Did you think that they would only stop at gas-powered stoves?
New York City Department of Environmental Protection (DEP) has developed new regulations requiring pizzerias using traditional baking methods like wood- and coal-fired stoves to reduce their carbon emissions up to 75%.
Ted Timbers, a DEP spokesperson, said that “All New Yorkers should be able to breathe clean air. Wood and coal-fired appliances are the biggest contributors of pollutants in areas with poor air quality.” This common-sense regulation, developed in collaboration with environmental justice and restaurant groups, calls for a professional assessment of whether emission controls are feasible.
According to the proposed rule any pizzeria that installed a wood- or coal-fired oven before May 2016 will be required to purchase expensive emission control devices. According to a city official, the proposed rule would only affect 100 restaurants.
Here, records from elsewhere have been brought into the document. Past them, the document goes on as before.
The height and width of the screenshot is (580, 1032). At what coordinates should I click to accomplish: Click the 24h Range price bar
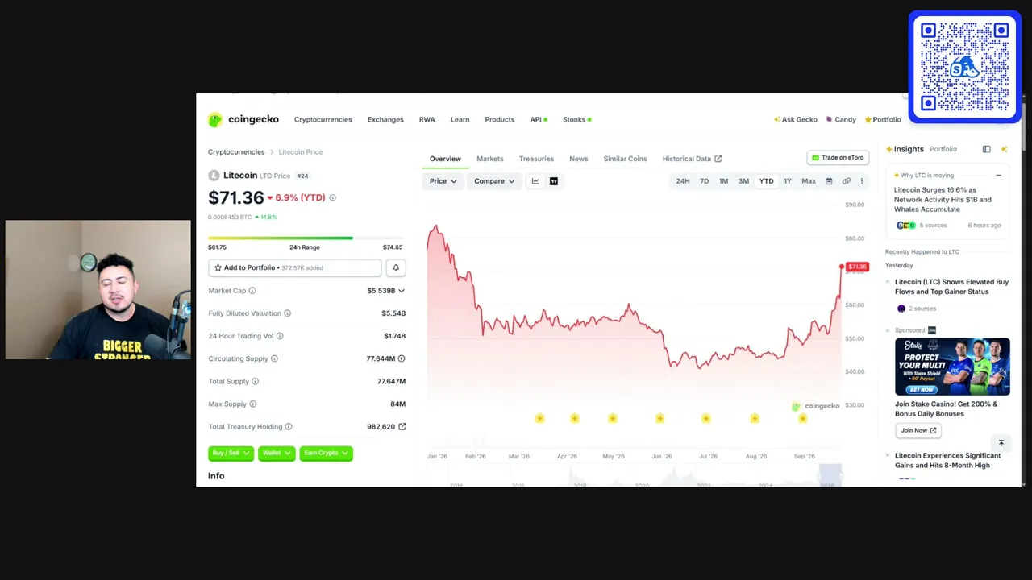tap(305, 238)
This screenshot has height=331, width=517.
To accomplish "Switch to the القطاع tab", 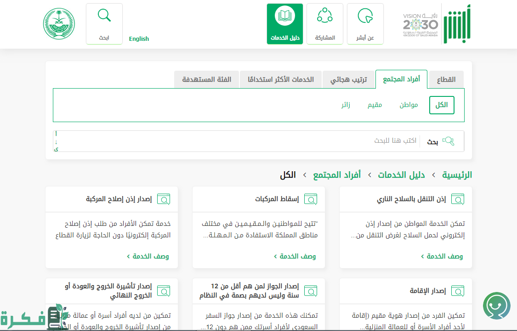I will (x=446, y=79).
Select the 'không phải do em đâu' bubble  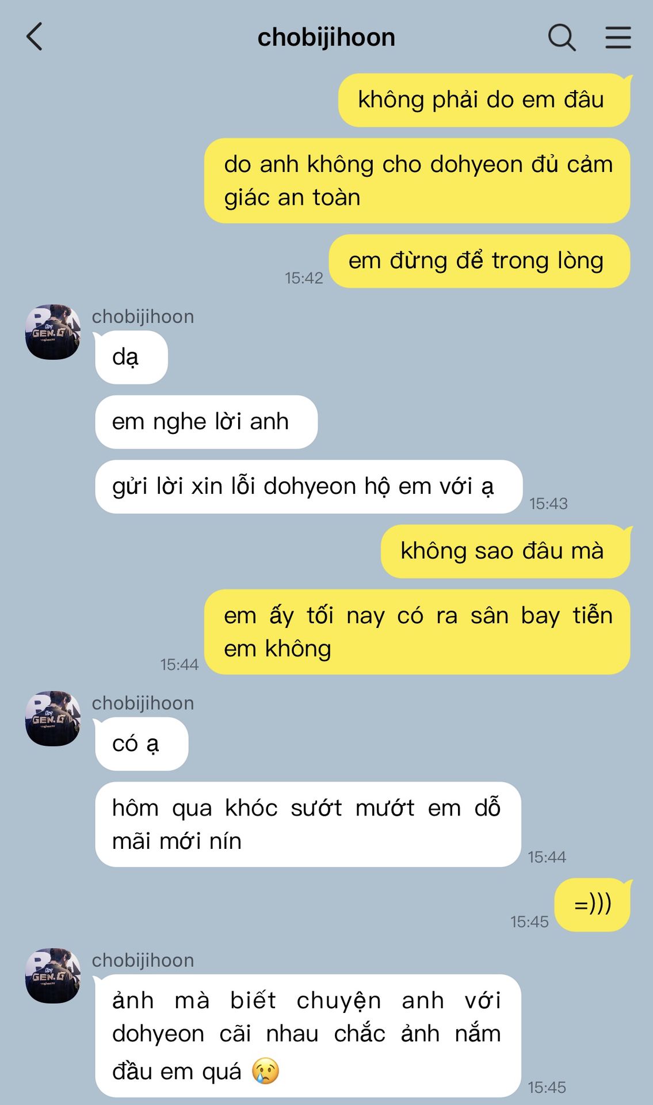click(x=484, y=100)
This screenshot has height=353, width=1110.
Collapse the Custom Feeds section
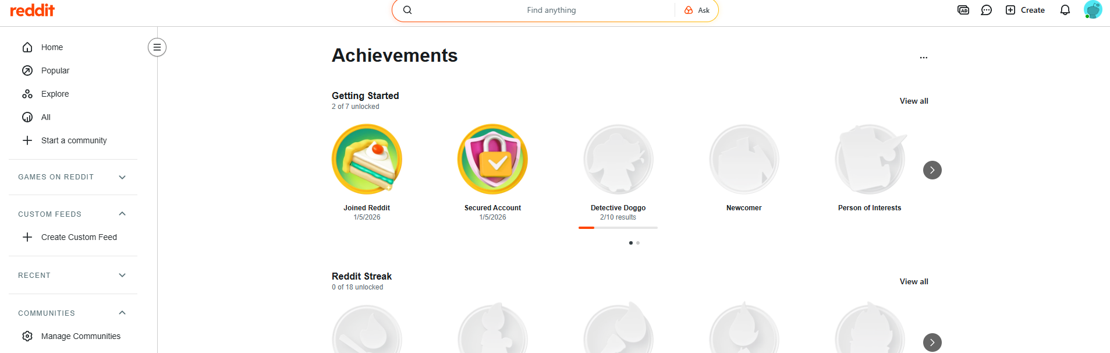click(x=122, y=214)
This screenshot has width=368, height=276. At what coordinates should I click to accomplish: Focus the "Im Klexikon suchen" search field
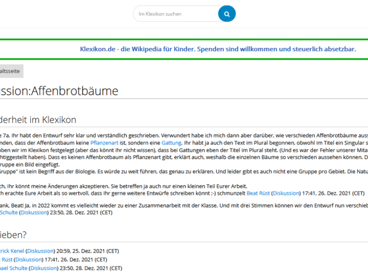point(175,14)
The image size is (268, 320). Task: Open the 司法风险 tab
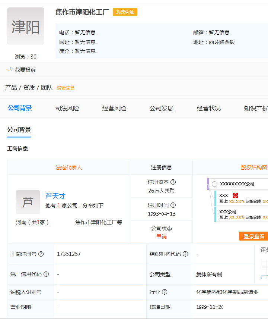click(x=67, y=109)
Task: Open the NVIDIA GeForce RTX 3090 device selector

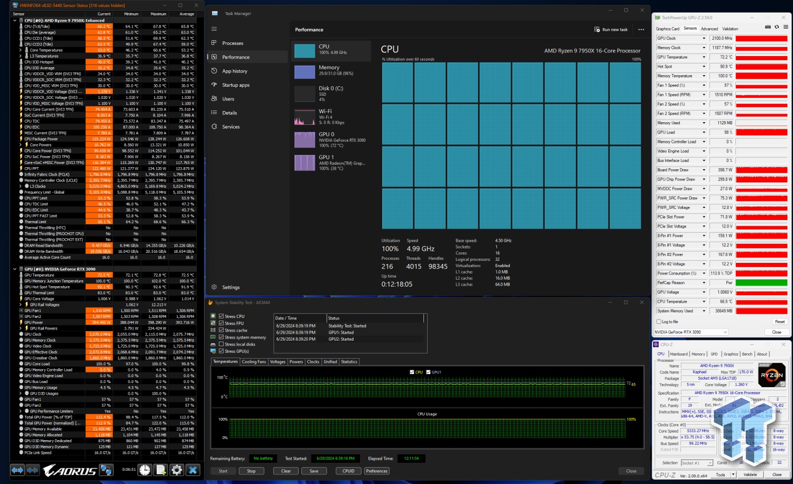Action: pyautogui.click(x=691, y=332)
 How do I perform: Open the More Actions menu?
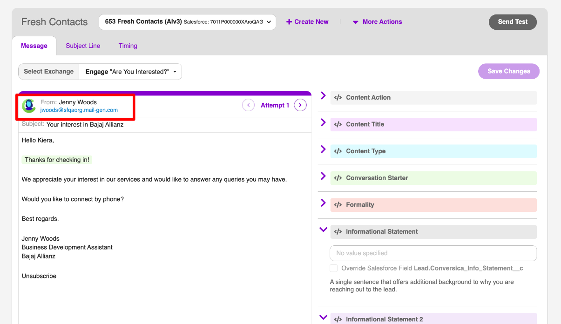coord(377,22)

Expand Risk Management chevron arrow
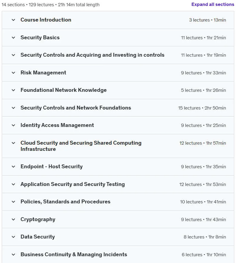pos(13,73)
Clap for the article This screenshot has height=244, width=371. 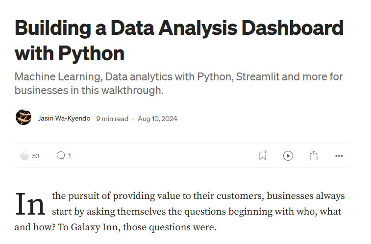24,156
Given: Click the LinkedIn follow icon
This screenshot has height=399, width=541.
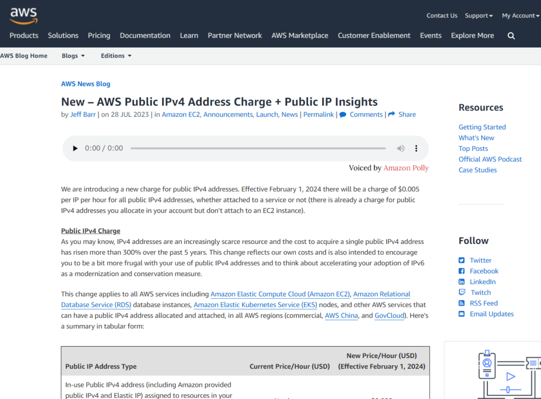Looking at the screenshot, I should (461, 282).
Paul Giannoni of Paulie Gee’s told the New York Post he has already invested $20,000 into an air filter system. He also highlighted the ongoing costs of maintaining the system, in addition to the installation costs. He told the newspaper that he had to pay someone to clean the system every two weeks.
Unidentified owner of a pizza shop expressed his strong opposition to this proposed mandate. He also blasted politicians for interfering with their pizza ovens. He said, “This is a mandate that’s not funded and will cost us a fortune. Not to mention ruining taste of the pizza – totally destroying product.” If you mess around with the oven temperature, you will change the taste. This pipe, this chimney, is the right size to create a perfect updraft and keep the temperature perfect. It’s as much an art as it is a science. “You kill the pizza if you take out the char, the flavoring agent that gives it its great taste.”
The DEP insists on a committee of restaurateurs drafting the proposed rule.
The advisory committee and DEP could not finalize a regulation in this timeframe due to the difficulty in crafting a standard to address the technical and financial concerns associated with the installation of emission-control devices, explained DEP officials.
The officials stated that “costs for controls on existing cook stoves are difficult to manage because the structures in which they operate are often old and not designed to accommodate emissions control devices.” The officials said that many locations where cook stoves were used did not belong to the users of the stoves. Therefore, any changes needed for the installation of such devices would require the permission of the landlord.
If the mandate is passed, restaurants that use wood or coal-fired stoves will be required to hire an architect or engineer to assess the viability and feasibility of installing emission control systems with the goal of achieving a 75% reduction in particulate pollution. If this is not possible, alternative measures must be taken to reduce emissions at least by 25%.
Restaurants can request a waiver or variance, but must show compelling evidence that a hardship has occurred to qualify for an exception.